Он был так зол, что меня пустили в шахту, эту девочку, которая ничего не знает и не имеет представления о шахтёрском деле. «Никто не виноват, я сама дала согласие», – ответила я смело, потому что не могла подвести свою начальницу, только приехав на место службы. Я решила, что справлюсь, ибо амбиции были больше меня. Сопливая, но хотелось сказать себе, что всё могу, потому что я очень много дежурила в Уфе, помогая даже хирургам, на практике после 4 курса. Я всё рвалась в хирургию и хотела хирургом быть, как и мой брат.

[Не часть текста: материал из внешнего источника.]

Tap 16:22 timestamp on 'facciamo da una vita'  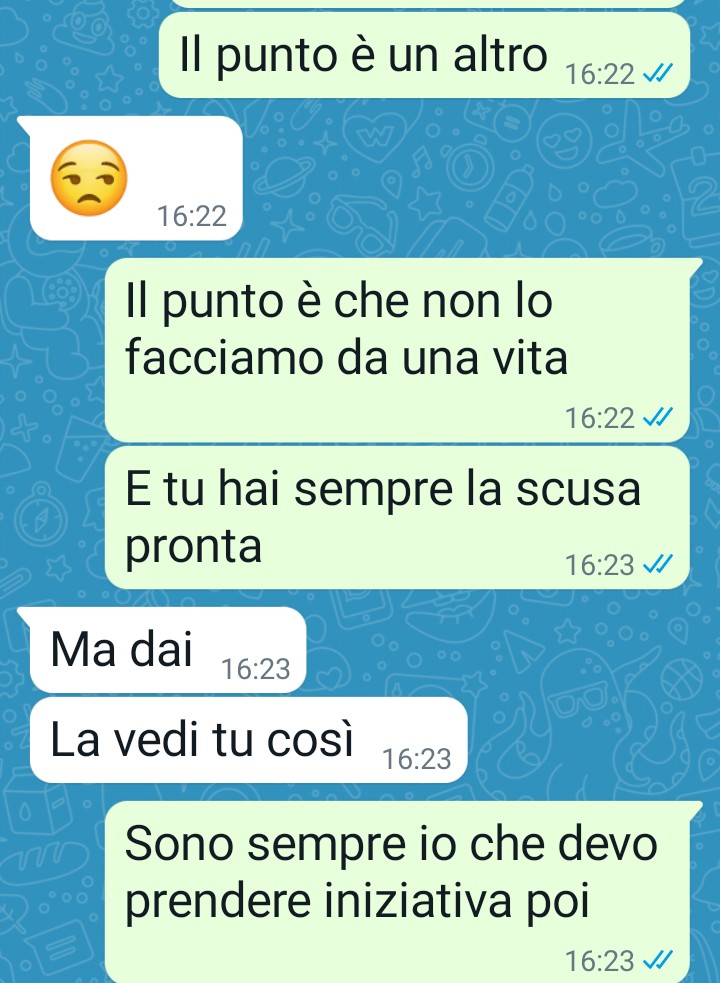coord(600,418)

Я очень упорная во всех вопросах и характер такой – если я что делаю, то делаю до конца!

В Туле я жила три года. Потом мне дали комнату в общей квартире в Москве и стала москвичкой.

— А как вы нашли храм в Москве?

— Мама привела меня в храм на Лубянке и сказала: «Вот твоя церковь, ты в неё ходи, чтоб ты знала!»

В храме св. Людовика я ходила на курсы катехизации, сдавала экзамены. Я уже была врачом, работы было много, не было возможности посещать занятия регулярно, поэтому я попросила разрешения заниматься заочно. Мне разрешили, дали «книженцию», сказали всё прочесть и выучить, а потом сдать: «Сдашь экзамен – молодец! Не сдашь – будешь повторять всё заново».

Я занималась, пришла сдавать экзамен, дрожала, как осиновый лист – стыдно же, взрослая, уже замужем. Думала: как же я не сдам? Начала комиссия задавать вопросы, я им отвечала. В комиссии был священник, пожилой мужчина и сестра (имя её у меня записано). После моих ответов священник меня благословил и всё.

После этого я родила сына в 1960 году, и после его крещения в храме святого Людовика считаю этот храм моим! Лубянка – это моя родная церковь, я выучилась в ней всему. Муж у меня русский, упрямый, он не захотел переходить в католичество: «Как был православный, так и останусь». А мне сказали, что очень важно, когда есть ребёнок, чтобы обвенчаться. И когда моему мальчику исполнилось семь, муж согласился, и нас венчали в этой церкви. Это был где-то 1977-78 год. Со всеми священниками, которые служили в храме, я была в очень хороших отношениях. Знала отца Дмитрия, которого потом послали служить в Пермь, а теперь он настоятель в Кафедральном соборе. Я старалась всегда помогать каждому священнику и материально и врачебно.

Когда мой сын повзрослел, он стал ходить в Православную церковь. Сын чистокровный армянин и католик, перешёл в православие, детей тоже крестил в православном храме. Поэтому я и хожу в две церкви. Но это всё равно же, Бог у нас один!

Арменуи Аристековна (справа) в Кафедральном соборе. Фото: Ольга Хруль

— Кто из священников вас навещает?

— Настоятель нашего прихода о. Фернандо, он меня знает, приходит ко мне домой. Я и в Кафедральный собор рвалась, только некому было меня везти. Уже операции были, одна, вторая, третья…

Однажды меня встретил о. Петрос Есаян, настоятель армянской католической общины, который сразу меня признал как армянку (и как он сумел вычислить?). Спросил: «Вы католичка?» — «Да!» — «Я сразу понял, что вы католичка! По глазам!» Он спросил, почему я редко бываю в храме. Я ответила, что заболела и вышла из строя, но раза два-три попадала на его службы, приводила туда своих подруг.

Мне сейчас 93 года, я уже не в состоянии жить активной жизнью. Одна нога сломана, оперирована. Другая отекает так, что обувь не надевается. Хожу я уже с палкой. Оперировали желудок. Я уже такой инвалид, который должен сидеть дома. Но всё-таки в храм я выбираюсь. И радуюсь счастью тех, кто в силах сам прийти в храм.